Once at Campanile, she said, a shipment of whole lambs arrived rotten and moldy.
“I was so mad, so pissed off,” she recalled. “He looked at me he said, ‘Suzanne, put a tutu on them all and send them back.’”
She did send them back, without the tutus.
She said Peel was such a good butcher that he should have been a surgeon, and he was serious early on about sustainable food sourcing. “Whether the scallops came right from Maine, or the lambs came whole right from the farm,” she said. “At that time they were one of the first people doing that.”
Peel’s most recent venture was the Prawn Coastal food stand at Grand Central Market.
“My dad in so many ways was really ill-fit for the emergence of this whole rock star-chef era,” said his daughter Vanessa Silverton-Peel. “He always thought of himself as a cook, he thought of himself as doing manual labor.”
As a father to five, Peel was silly and fun-loving: Always the first to jump in the pool, he showed up at graduations and recitals, albeit often late.
“He was the most tardy person you’d ever met,” Silverton-Peel said. “Once he was there, he was so happy to be there.”
One of the last things he told her was how sad he felt that he wouldn’t be around to embarrass his grandchildren.
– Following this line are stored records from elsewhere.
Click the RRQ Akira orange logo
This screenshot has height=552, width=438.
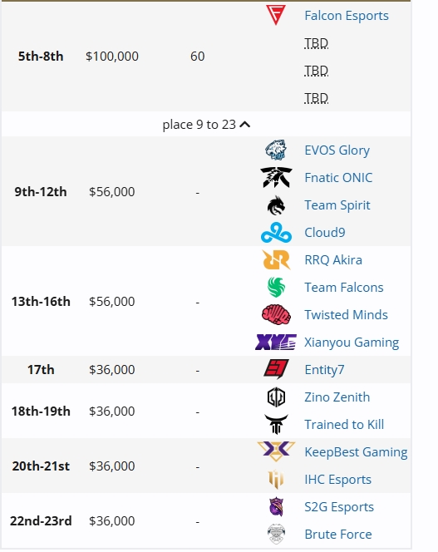pyautogui.click(x=276, y=260)
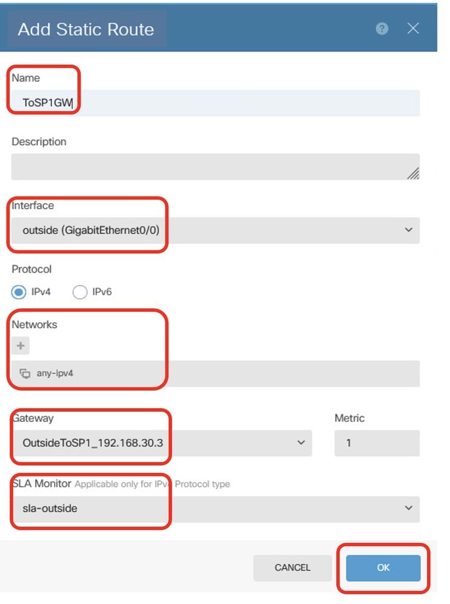
Task: Confirm the route with OK
Action: 383,568
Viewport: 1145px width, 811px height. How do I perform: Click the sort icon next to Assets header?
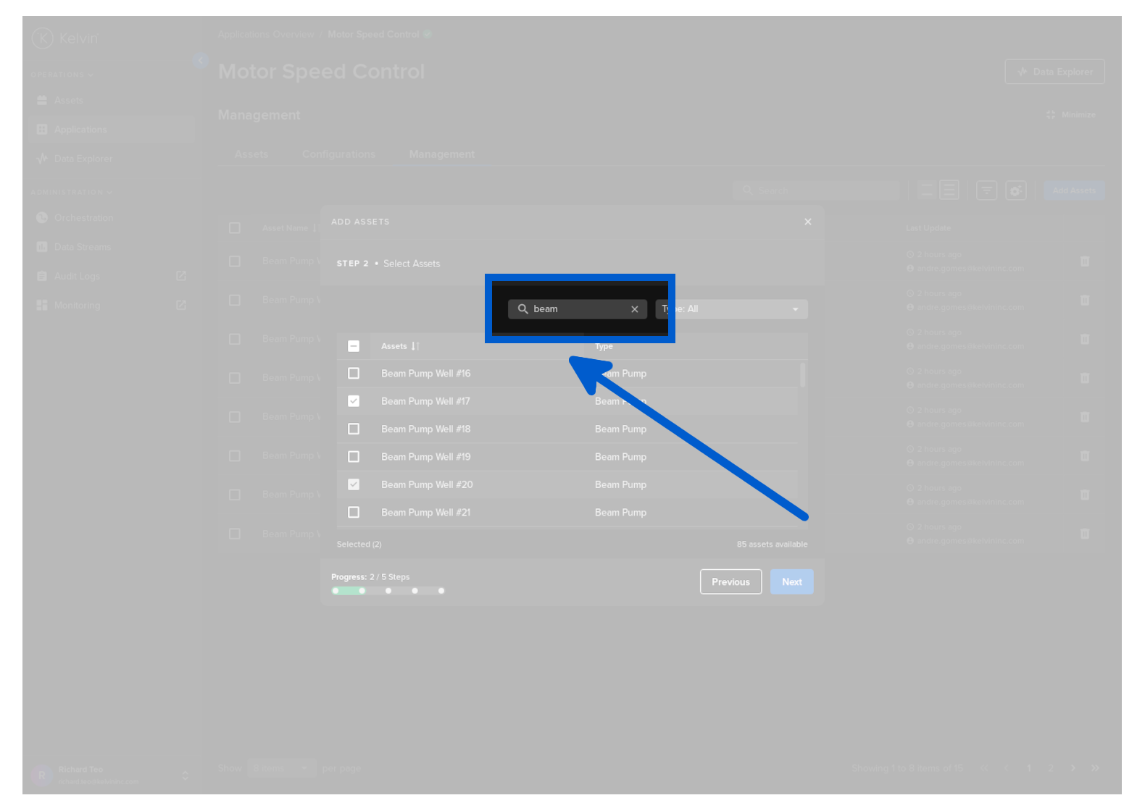point(415,346)
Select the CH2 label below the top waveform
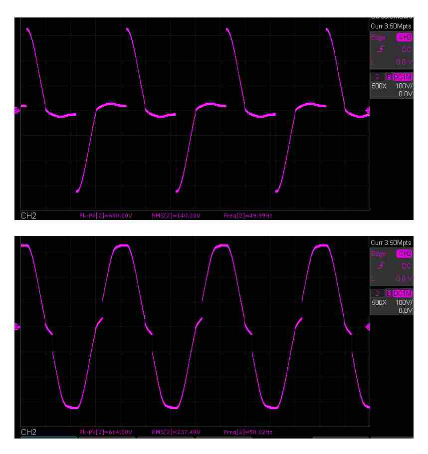 28,216
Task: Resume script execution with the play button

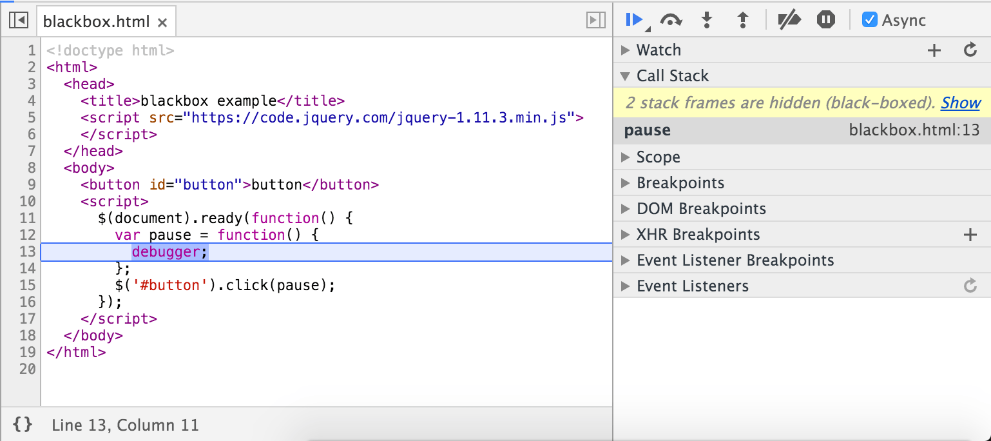Action: (x=635, y=20)
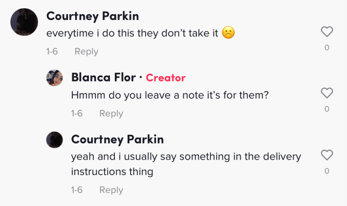
Task: Select the "Hmmm do you leave a note" text
Action: click(170, 95)
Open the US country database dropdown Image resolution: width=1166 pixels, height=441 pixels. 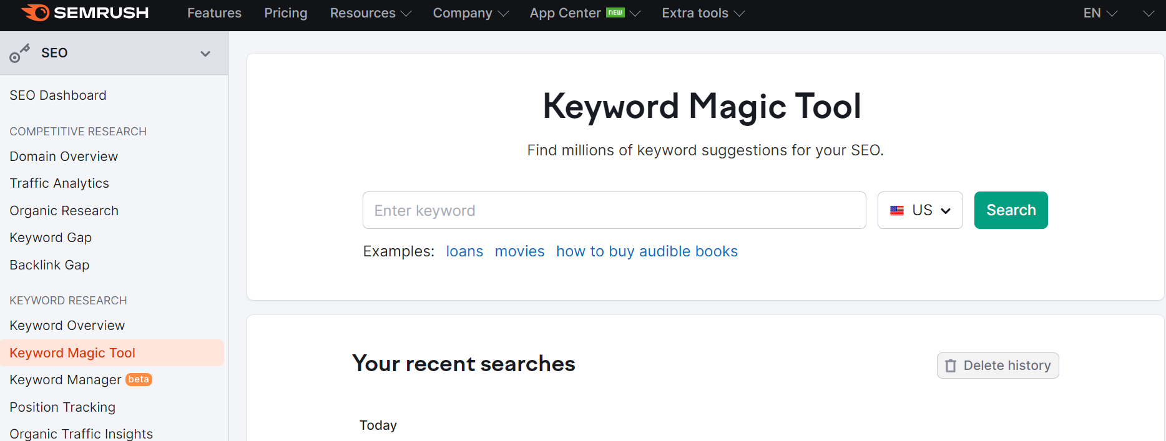pos(919,210)
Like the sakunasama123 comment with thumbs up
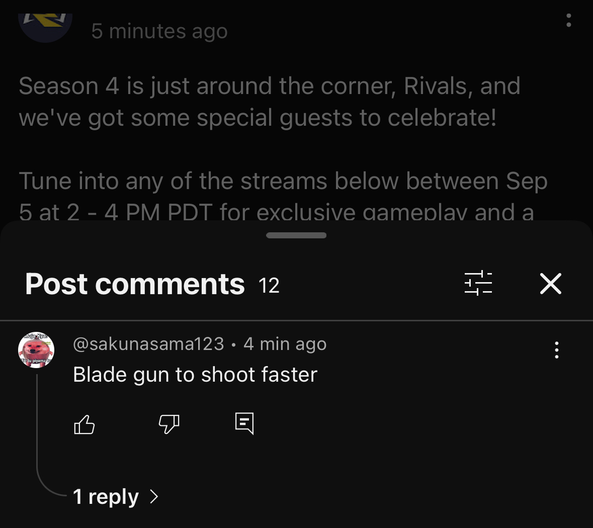Image resolution: width=593 pixels, height=528 pixels. coord(84,424)
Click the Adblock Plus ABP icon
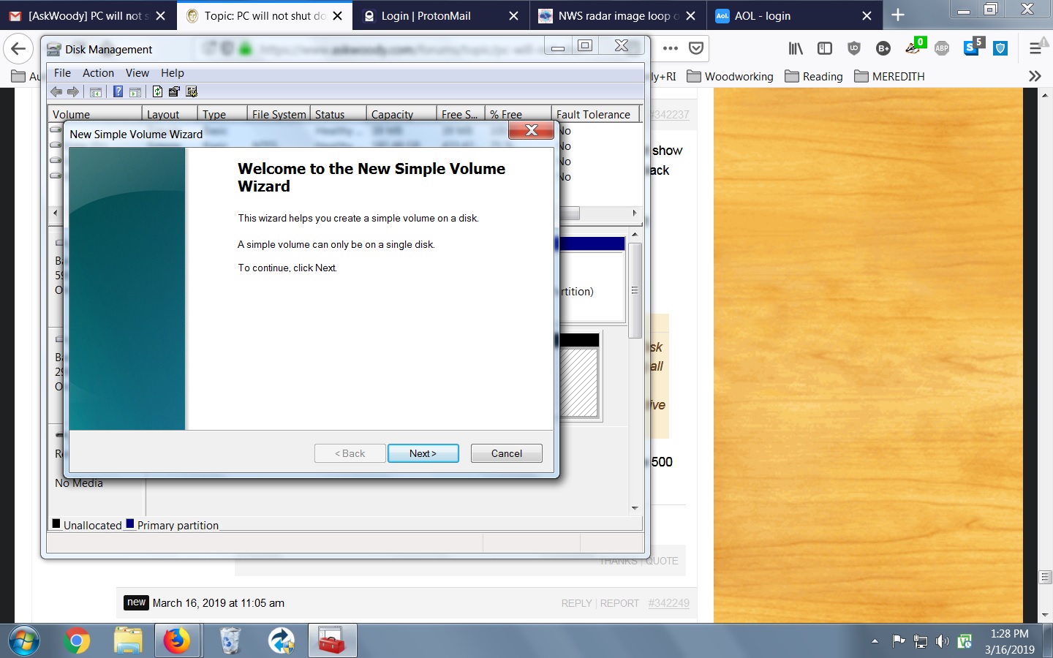 coord(942,48)
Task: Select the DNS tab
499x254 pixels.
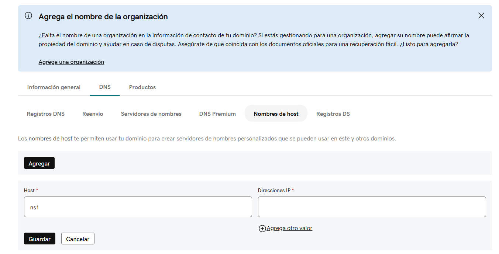Action: click(105, 87)
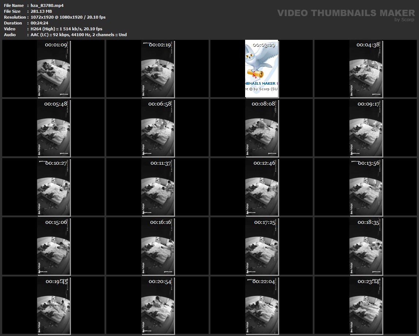This screenshot has height=336, width=419.
Task: Click the frame timestamped 00:06:58
Action: (158, 128)
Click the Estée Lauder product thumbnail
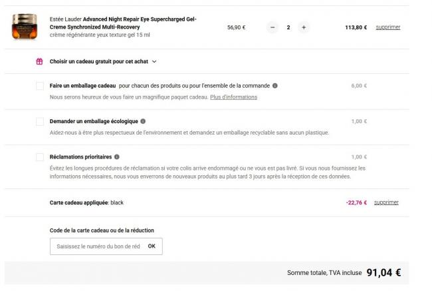 point(23,27)
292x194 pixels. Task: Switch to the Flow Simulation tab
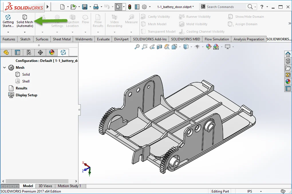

Silverton-Peel has a 2-year-old and an infant.
He was pretty good at that with her, though. Growing up, she said, he’d show up to pick her up from bar and bat mitzvahs in full chef’s whites — “covered in fish blood and smoke” — and insist on hitting the dance floor with her before the party was over. He snagged a dance at Campanile, too, when he let her host an after-prom party there her senior year of high school.
He’d often joke that his giant pickup truck stuck out in the Oakwood School carpool line of Volvo station wagons. It was a Dodge Ram he used to pick up his weekly haul from the Santa Monica Farmers Market for Campanile — a task he always did himself.
“He wasn’t the guy who was always looking for attention, he was the guy who wanted to feed people really good food,” Silverton-Peel said. “I think he was so much more influential than he ever really took stock of.”